Problem details: Take the lines from the one that contains "Click the Legendary rank coin icons" through the one that contains "Action: click(490, 352)", both included. Render them as a Markdown table with the columns Row and Line, number each line, and skip any blank lines.

Stored rows:

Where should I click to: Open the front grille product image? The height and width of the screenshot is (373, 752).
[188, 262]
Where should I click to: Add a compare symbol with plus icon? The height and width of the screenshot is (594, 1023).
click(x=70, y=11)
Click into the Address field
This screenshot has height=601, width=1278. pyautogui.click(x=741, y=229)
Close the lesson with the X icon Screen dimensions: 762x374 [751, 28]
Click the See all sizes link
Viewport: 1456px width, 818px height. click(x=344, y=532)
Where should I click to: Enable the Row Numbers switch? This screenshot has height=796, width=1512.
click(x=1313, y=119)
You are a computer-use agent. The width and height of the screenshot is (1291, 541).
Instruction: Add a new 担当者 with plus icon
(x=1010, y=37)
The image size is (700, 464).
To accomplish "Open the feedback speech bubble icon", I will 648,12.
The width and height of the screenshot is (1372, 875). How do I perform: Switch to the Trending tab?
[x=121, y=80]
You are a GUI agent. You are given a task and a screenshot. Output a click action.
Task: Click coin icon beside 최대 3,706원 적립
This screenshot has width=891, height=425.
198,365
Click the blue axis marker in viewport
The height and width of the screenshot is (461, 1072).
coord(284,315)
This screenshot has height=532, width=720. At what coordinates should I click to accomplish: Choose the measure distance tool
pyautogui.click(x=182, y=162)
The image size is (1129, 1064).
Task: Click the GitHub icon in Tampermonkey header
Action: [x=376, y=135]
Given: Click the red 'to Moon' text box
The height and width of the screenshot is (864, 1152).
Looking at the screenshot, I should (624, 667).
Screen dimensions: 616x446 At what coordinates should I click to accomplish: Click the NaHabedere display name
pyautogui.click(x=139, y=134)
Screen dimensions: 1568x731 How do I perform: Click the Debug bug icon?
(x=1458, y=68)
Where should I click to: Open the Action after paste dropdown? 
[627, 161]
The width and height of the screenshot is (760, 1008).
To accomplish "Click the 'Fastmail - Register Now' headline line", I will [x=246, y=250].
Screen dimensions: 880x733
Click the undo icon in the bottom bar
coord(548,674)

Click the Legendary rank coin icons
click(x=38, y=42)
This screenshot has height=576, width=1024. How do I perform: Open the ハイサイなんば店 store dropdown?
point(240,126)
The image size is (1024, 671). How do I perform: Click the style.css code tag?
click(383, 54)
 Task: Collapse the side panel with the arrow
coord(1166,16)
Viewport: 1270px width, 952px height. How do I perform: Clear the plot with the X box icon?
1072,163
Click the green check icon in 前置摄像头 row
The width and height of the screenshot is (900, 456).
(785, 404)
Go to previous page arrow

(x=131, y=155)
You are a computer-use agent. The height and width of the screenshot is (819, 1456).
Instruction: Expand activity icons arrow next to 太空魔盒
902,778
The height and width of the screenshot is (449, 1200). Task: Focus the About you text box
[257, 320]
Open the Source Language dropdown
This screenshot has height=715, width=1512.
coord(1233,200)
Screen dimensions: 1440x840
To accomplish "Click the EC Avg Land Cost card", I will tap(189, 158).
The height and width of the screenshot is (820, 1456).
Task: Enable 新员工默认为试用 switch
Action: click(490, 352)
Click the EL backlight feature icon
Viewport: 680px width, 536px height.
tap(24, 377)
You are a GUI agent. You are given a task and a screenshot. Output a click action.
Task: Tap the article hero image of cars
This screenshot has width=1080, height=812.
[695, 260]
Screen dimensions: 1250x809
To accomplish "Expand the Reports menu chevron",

Answer to the task:
| Row | Line |
|---|---|
| 1 | Click the Legendary rank coin icons |
| 2 | click(x=38, y=42) |
| 3 | This screenshot has height=576, width=1024. How do I perform: Open the ハイサイなんば店 store dropdown? |
| 4 | point(240,126) |
| 5 | The image size is (1024, 671). How do I perform: Click the style.css code tag? |
| 6 | click(383, 54) |
| 7 |  Task: Collapse the side panel with the arrow |
| 8 | coord(1166,16) |
| 9 | Viewport: 1270px width, 952px height. How do I perform: Clear the plot with the X box icon? |
| 10 | 1072,163 |
| 11 | Click the green check icon in 前置摄像头 row |
| 12 | The width and height of the screenshot is (900, 456). |
| 13 | (785, 404) |
| 14 | Go to previous page arrow |
| 15 | (x=131, y=155) |
| 16 | You are a computer-use agent. The height and width of the screenshot is (819, 1456). |
| 17 | Instruction: Expand activity icons arrow next to 太空魔盒 |
| 18 | 902,778 |
| 19 | The height and width of the screenshot is (449, 1200). Task: Focus the About you text box |
| 20 | [257, 320] |
| 21 | Open the Source Language dropdown |
| 22 | This screenshot has height=715, width=1512. |
| 23 | coord(1233,200) |
| 24 | Screen dimensions: 1440x840 |
| 25 | To accomplish "Click the EC Avg Land Cost card", I will tap(189, 158). |
| 26 | The height and width of the screenshot is (820, 1456). |
| 27 | Task: Enable 新员工默认为试用 switch |
| 28 | Action: click(490, 352) |